23rd Sunday in Ordinary Time – September 10, 2017

Regarding Hurricane Irma

Bishop Parkes has dispensed all Catholics in the Diocese of St. Petersburg from the obligation to attend Mass on the weekend of September 9 and 10.

I plan to have the 4:00 p.m. Saturday Vigil Mass as scheduled. Sunday morning Masses will be cancelled if Tropical Storm force winds, or higher, are affecting our area.

If our area is under a Tropical Storm Watch/Warning or a Hurricane Watch/Warning, I urge all parishioners to remain in their homes or a public shelter. The high winds associated with tropical cyclones make driving a car extremely dangerous.

Everyone in Florida should be deeply concerned about what will befall us this weekend. At the same time, no amount of worry or fear will alter the outcome. Despite the outcome of the storm, we can remain faithful to God and one another.

I will be praying for all of the residents of our State this weekend. I ask you to join me in doing so. My most fervent prayer will be that no one loses faith in God or loving concern for their neighbor.

One evening, before the Sunday night Mass at the Catholic campus ministry center at USF, I overheard unintentionally a conversation between two students, a young man and a young woman. The young man thought he was having a private conversation with his girlfriend, but he was having it in the hallway outside the chapel.

Evidently, the young lady had some misgivings about attending Catholic liturgy. The young man tried to assuage her fears. He said, “You’ll like this priest. He’s cool – not cool the way I am, but he’s cool.”

At first, I was flattered to be described as “cool.” Then I felt a little sorry for the young lady; she might have made a poor choice for a boyfriend. “Cool” might not be sufficient foundation for a meaningful relationship. At the very least, the young man was inviting a non-Catholic to experience Catholic worship. He deserves credit for his effort.

Unfortunately, the young man didn’t realize that he was speaking a little too loudly in a public place. If he had been aware that he could be overheard, he might have been more circumspect. I think this offers a very helpful perspective on today’s Gospel reading.

Jesus’ words, “for where two or three are gathered together in my name, there am I in the midst of them” (Matthew 18:20), are most often understood to be a promise of the Divine presence when and where the Church gathers for prayer.

This interpretation is based on two assumptions, one of which is certainly valid and the other of which is rather suspect. It is certainly valid to assume that the Lord is present when the Church gathers, especially when the Church gathers for Liturgy. Even “two or three” (Matthew 18:20), are sufficient numbers to give adequate public witness to faith in the Resurrection.

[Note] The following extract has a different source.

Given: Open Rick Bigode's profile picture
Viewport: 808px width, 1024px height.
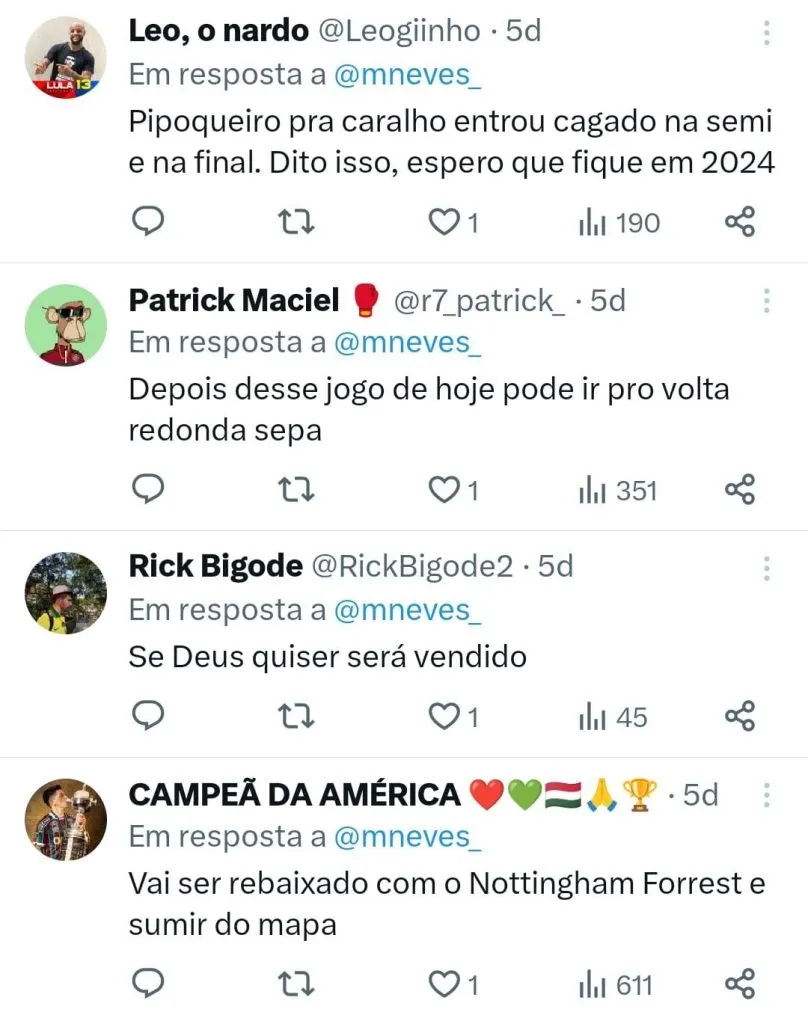Looking at the screenshot, I should pyautogui.click(x=65, y=593).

The second common assumption about this saying is less virtuous and less believable. I don’t think it’s valid to assume that the Lord’s presence in our assembly is granted for purpose of satisfying our wants and needs. Rather than being a promise that Jesus will remain near enough to grant our wishes, these words of Jesus should be understood as a warning about our behavior.

The author of Matthew’s Gospel spent a great deal of time addressing the pressing issue of divisions that grew in his congregation as a result of strong differences of opinion. We see a reflection of those divisions in today’s passage from the Gospel. “If your brother sins against you, go and tell him his fault between you and him alone. If he listens to you, you have won over your brother.” (Matthew 18:15) This sort of instruction, and the instructions about escalating attempts at fraternal correction, are a direct reference to on-going tensions in Matthew’s congregation. Jesus’ teaching about reconciliation was re-framed by the Gospel author as teaching about Church unity. (Matthew 18:18)

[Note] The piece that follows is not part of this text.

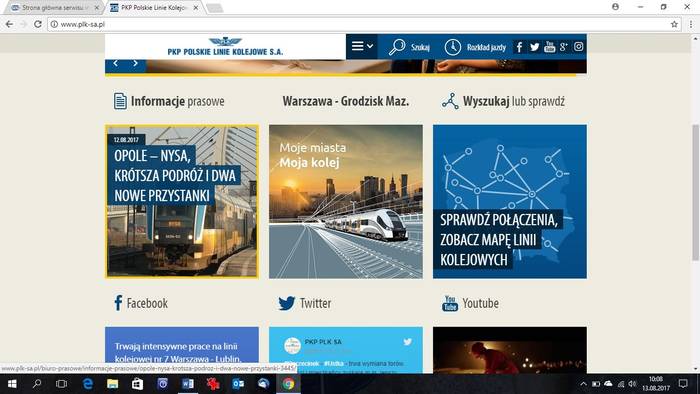Advance to next banner slide arrow

coord(135,63)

Throughout the Christian Scriptures, Church unity is considered to be a direct reflection of the authenticity of the faith of individuals and congregations. This passage of Matthew’s Gospel gives detailed instruction about how to repair rifts in the Church community. The step-by-step process of calling sinful church members to repentance protects both the dignity of the individual and the faith of the congregation.

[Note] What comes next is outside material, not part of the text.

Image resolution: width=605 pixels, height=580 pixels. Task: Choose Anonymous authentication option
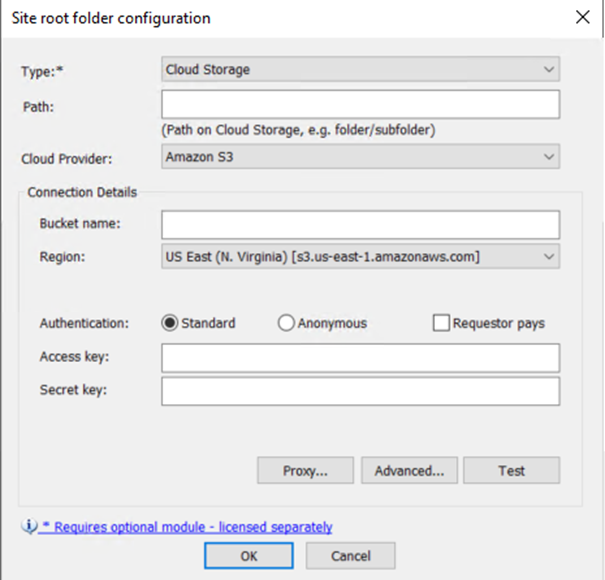tap(286, 323)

It is within this context of addressing conflict within the Church community that Matthew situates Jesus’ words, “for where two or three are gathered together in my name, there am I in the midst of them.” (Matthew 18:20) The statement about his presence among believers sounds a very great deal like a warning about the effect our behavior can have on the wider Church community.

The young man talking to his girlfriend before Mass might have chosen his words more carefully if he was aware that he had an audience. These words of Jesus are, I think, a warning to choose our words and actions carefully when dealing with our fellow church members.

Does it matter how you act here at Mass? Does it matter how you treat your fellow parishioners, even though you might not know their names? Does it matter how you participate in the Liturgy? Does it matter how you respond to the approaching hurricane, and the impending needs of those injured and displaced by the storm?

Jesus seems to say that all of the above matter a very great deal. It matters so much that he is present here, a witness to everything we say and do. (Matthew 18:20) The Lord’s presence is an expression of God’s own faithfulness toward us. Our words and actions should be guided by the knowledge that the Lord is present among us. Specifically, our behavior should always give witness to our vocation to imitate God’s fidelity.